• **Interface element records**
• • • • • • •
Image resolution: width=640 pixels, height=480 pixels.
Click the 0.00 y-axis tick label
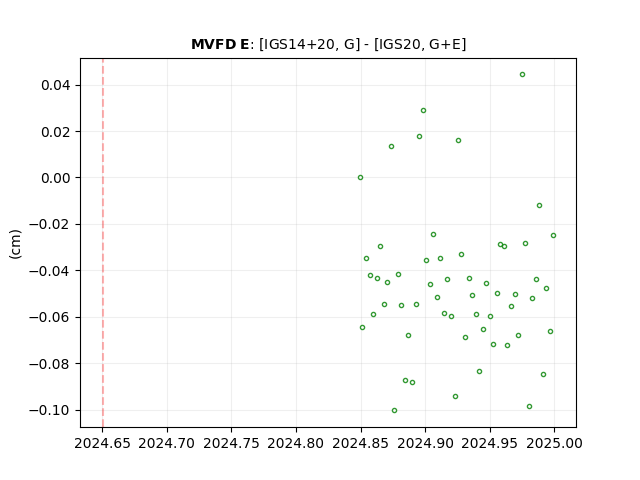pos(56,178)
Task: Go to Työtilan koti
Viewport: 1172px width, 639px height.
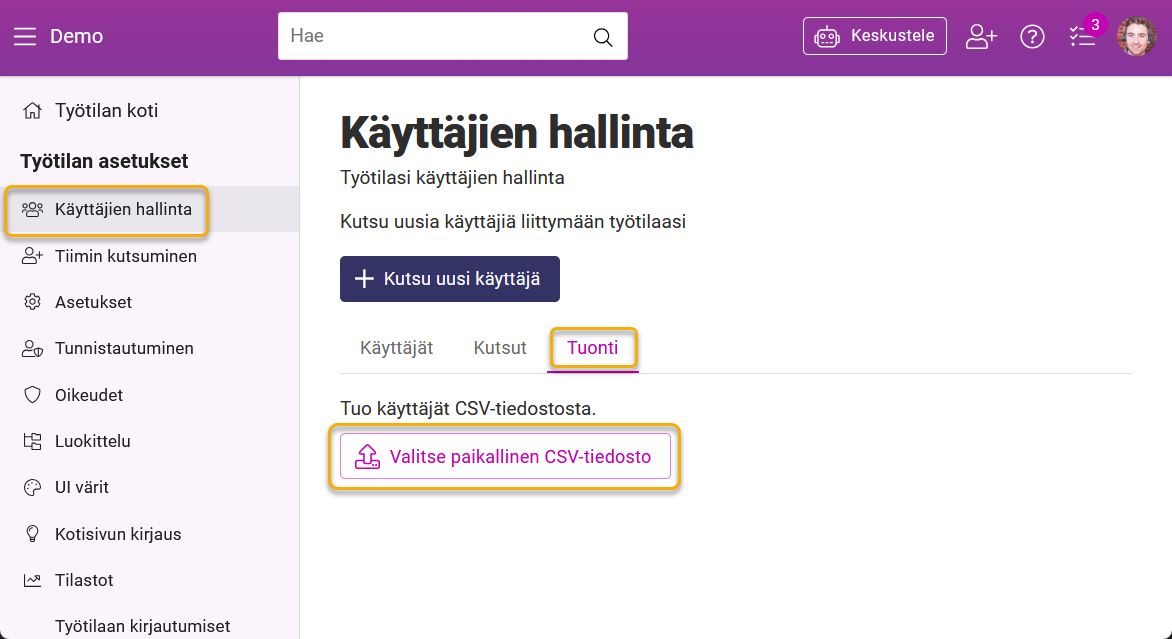Action: click(106, 111)
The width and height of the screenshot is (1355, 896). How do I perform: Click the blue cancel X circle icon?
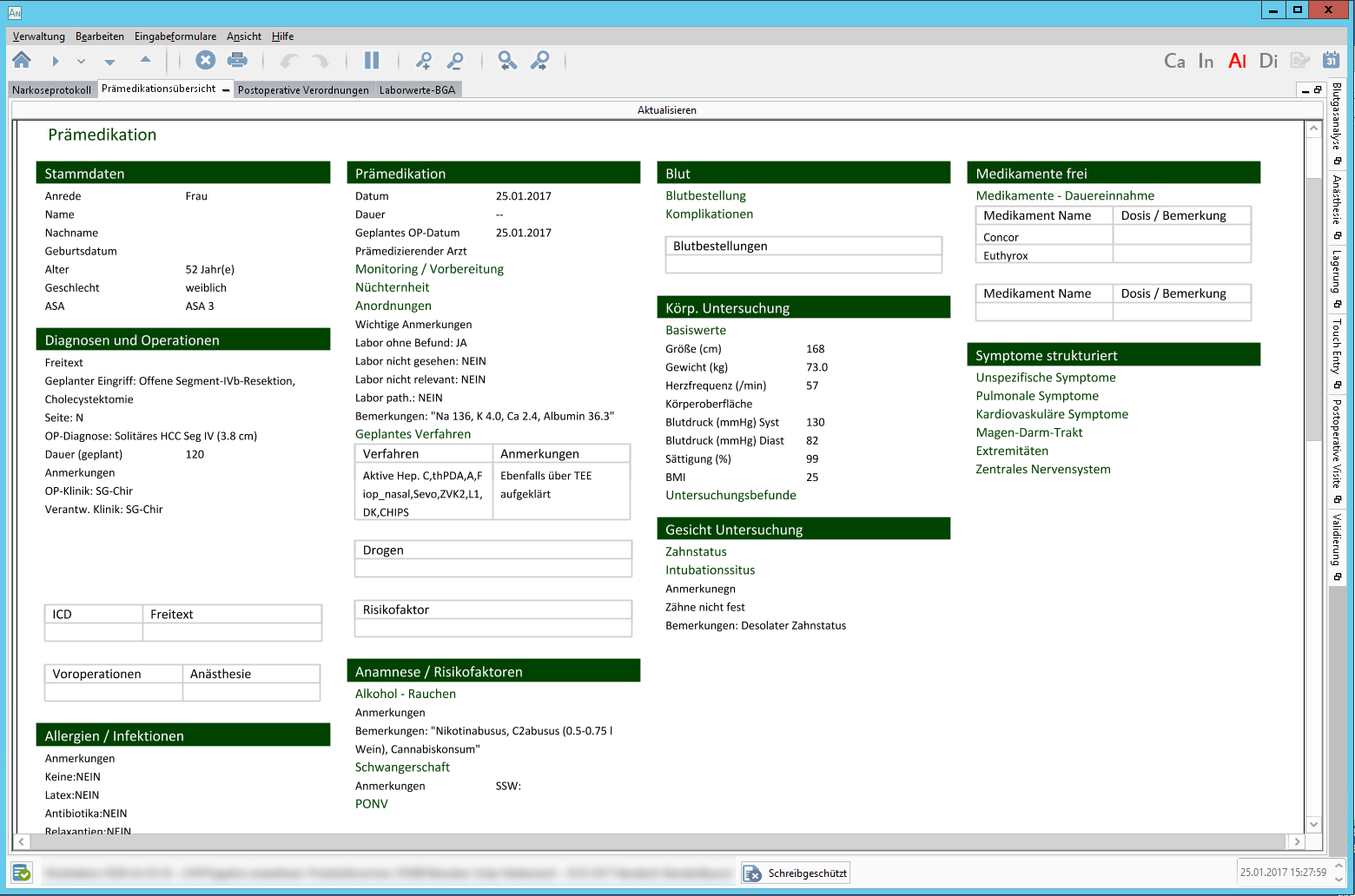click(205, 60)
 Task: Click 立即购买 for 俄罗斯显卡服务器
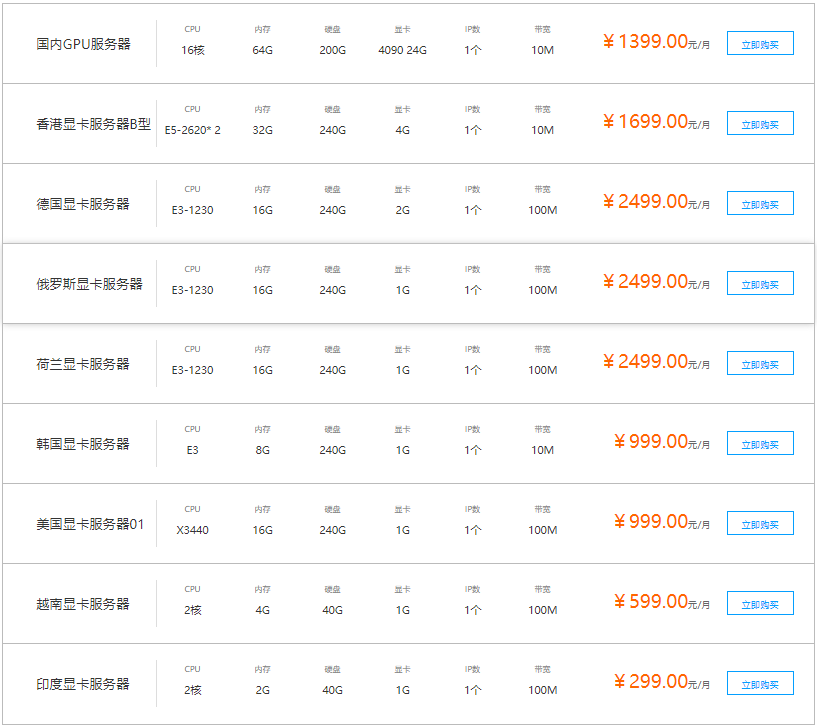[759, 282]
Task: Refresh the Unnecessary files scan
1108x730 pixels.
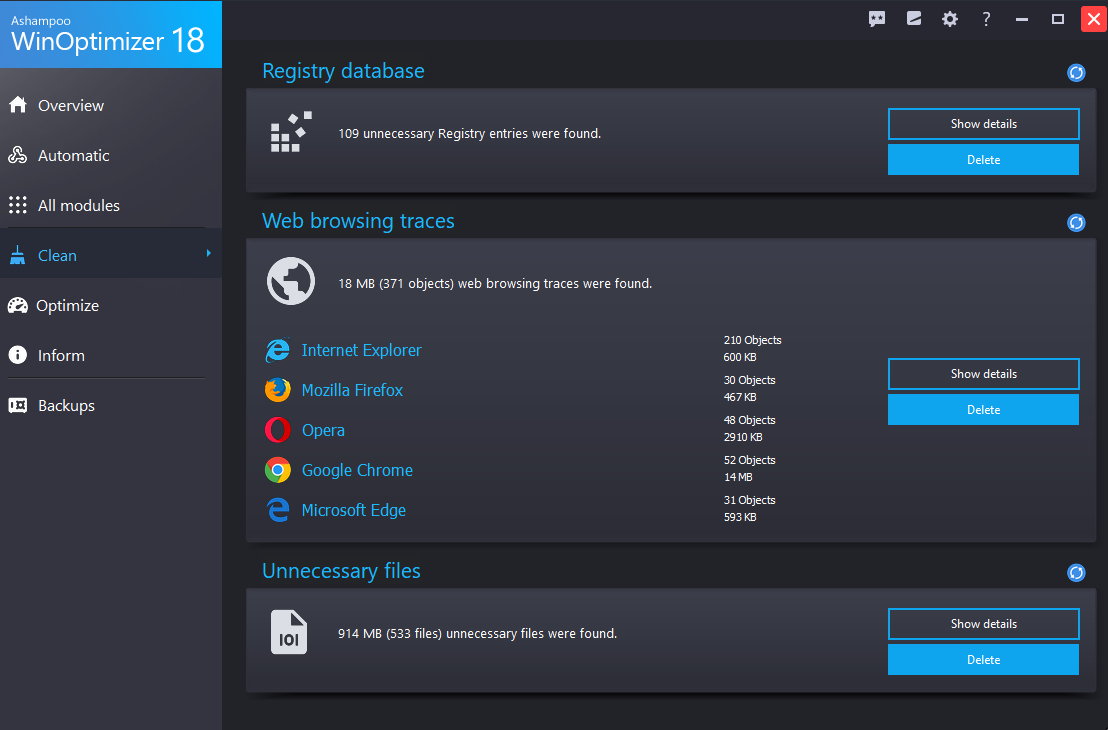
• • • • • • •
• **Problem requirements**
Please update the entries from the line with "Task: Click 立即购买 for 俄罗斯显卡服务器" through the end of the entries, replacing "Unnecessary files" with "Junk files" and leaving everything else unchanged. Leave the pictures out of your answer.

• **Task output**
 Task: Click 立即购买 for 俄罗斯显卡服务器
[759, 282]
Task: Refresh the Junk files scan
1108x730 pixels.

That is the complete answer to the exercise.